Worcestershire look to Sharp to heal wounds


Worcestershire have sought to minimise the fallout from the departure of Steve Rhodes as director of cricket by promoting his trusted right-hand man, Kevin Sharp, to the role of head coach.

Sharp steps up from a role as 2nd XI and batting coach, but he will not have the same authority as Rhodes as Worcestershire’s restructure reasserts that overall charge rests with the chief executive: Matthew Rawnsley, a businessman and former spin bowler with the county, was appointed last month.

The former Worcestershire pace bowler Alan Richardson returns to the county as bowling coach – a role that he lost at neighbouring Warwickshire after their relegation in the Championship last season.
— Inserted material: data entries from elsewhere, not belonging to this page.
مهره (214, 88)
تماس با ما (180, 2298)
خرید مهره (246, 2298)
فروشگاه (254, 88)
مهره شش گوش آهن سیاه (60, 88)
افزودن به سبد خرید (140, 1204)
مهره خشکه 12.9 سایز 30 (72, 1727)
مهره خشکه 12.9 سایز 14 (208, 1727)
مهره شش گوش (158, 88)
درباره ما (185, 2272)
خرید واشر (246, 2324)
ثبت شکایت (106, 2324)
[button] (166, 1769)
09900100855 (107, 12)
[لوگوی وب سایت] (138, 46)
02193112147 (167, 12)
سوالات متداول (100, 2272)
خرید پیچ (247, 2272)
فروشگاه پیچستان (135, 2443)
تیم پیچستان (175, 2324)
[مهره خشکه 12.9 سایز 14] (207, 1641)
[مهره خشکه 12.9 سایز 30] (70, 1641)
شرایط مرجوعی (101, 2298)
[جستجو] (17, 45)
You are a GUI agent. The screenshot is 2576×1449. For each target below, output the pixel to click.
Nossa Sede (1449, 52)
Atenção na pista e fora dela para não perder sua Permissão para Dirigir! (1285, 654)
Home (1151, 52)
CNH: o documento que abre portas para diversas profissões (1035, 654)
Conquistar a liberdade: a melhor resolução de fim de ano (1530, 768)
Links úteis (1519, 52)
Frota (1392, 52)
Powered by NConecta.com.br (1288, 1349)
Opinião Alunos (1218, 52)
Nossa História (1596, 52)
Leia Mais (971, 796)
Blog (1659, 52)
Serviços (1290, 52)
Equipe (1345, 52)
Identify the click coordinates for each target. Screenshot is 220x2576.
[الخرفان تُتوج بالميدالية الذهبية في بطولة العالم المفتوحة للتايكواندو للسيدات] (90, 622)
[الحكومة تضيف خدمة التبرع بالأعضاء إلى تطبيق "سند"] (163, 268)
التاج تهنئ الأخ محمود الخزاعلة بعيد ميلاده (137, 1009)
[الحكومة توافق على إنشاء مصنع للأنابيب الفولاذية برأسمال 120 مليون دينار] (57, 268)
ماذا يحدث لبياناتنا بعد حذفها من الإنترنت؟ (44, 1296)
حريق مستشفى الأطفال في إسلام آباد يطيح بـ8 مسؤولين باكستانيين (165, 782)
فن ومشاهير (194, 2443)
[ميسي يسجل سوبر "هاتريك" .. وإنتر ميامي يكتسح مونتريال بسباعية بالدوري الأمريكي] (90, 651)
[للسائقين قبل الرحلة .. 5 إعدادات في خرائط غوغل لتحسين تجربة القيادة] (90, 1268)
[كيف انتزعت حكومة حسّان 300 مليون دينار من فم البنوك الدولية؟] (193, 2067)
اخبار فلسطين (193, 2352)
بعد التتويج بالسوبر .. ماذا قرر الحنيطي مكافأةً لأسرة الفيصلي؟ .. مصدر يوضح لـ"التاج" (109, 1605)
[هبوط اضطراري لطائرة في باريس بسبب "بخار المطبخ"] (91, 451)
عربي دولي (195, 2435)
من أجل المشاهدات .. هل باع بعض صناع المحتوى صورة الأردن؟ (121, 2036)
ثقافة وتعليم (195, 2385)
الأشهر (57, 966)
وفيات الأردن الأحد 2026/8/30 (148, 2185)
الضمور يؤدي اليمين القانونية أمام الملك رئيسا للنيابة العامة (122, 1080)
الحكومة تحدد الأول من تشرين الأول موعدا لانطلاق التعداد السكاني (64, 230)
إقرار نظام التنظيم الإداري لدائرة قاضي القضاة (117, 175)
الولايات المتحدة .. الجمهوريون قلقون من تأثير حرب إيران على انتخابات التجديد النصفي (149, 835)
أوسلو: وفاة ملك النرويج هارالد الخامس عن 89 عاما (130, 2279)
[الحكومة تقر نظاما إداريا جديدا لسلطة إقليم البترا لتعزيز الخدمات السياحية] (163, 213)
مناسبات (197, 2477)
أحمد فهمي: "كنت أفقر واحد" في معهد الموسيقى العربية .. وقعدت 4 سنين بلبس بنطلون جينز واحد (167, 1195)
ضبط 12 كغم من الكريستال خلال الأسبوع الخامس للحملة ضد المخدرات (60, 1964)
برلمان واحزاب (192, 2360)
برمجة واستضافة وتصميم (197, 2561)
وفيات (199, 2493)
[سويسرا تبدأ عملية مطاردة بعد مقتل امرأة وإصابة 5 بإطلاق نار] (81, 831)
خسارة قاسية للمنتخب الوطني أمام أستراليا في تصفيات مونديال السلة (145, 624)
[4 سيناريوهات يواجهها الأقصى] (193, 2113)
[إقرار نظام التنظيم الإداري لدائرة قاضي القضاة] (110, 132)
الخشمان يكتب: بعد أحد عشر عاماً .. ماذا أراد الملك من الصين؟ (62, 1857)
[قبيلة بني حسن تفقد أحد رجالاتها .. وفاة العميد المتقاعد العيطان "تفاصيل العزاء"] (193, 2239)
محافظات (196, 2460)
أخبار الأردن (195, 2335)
Matt Mason has also been reshuffled. He now takes charge of the Second XI in addition to overseeing a number of outreach coaching programmes involving young player and coach development.

Sharp’s appointment brings a homely conclusion to a period in which Worcestershire were linked with such exotic choices as Graeme Hick, the former England batsman, who had a prodigious career with the county but who is now settled in Australia.

His appointment reflects the County’s desire for continuity as the team seeks to build on the development of a young but rapidly maturing group of English-qualified players in which Rhodes took such pride and who held him in such high regard.

Rhodes was forced out after his failure immediately to report rape allegations that had been made against a 2nd XI batsman, Alex Hepburn, until after the player had been charged.

Sharp’s considerable coaching experience was primarily with Yorkshire until he was part of a coaching cull carried out by the then chairman Colin Graves, now chairman of the ECB.

During his time, Yorkshire unearthed a host of batsmen who went on to play for England, including Joe Root, the England Test captain, Jonny Bairstow and Adam Lyth.

After a spell coaching Shropshire, Sharp joined Worcestershire in 2014.

Sharp said: “I am honoured and privileged that the club think of me in this way in awarding me this position. It was unexpected but I will do all I can to help Worcestershire be successful.”

Richardson took more than 250 wickets in just four years for Worcestershire and Sharp said he has much to offer as a coach.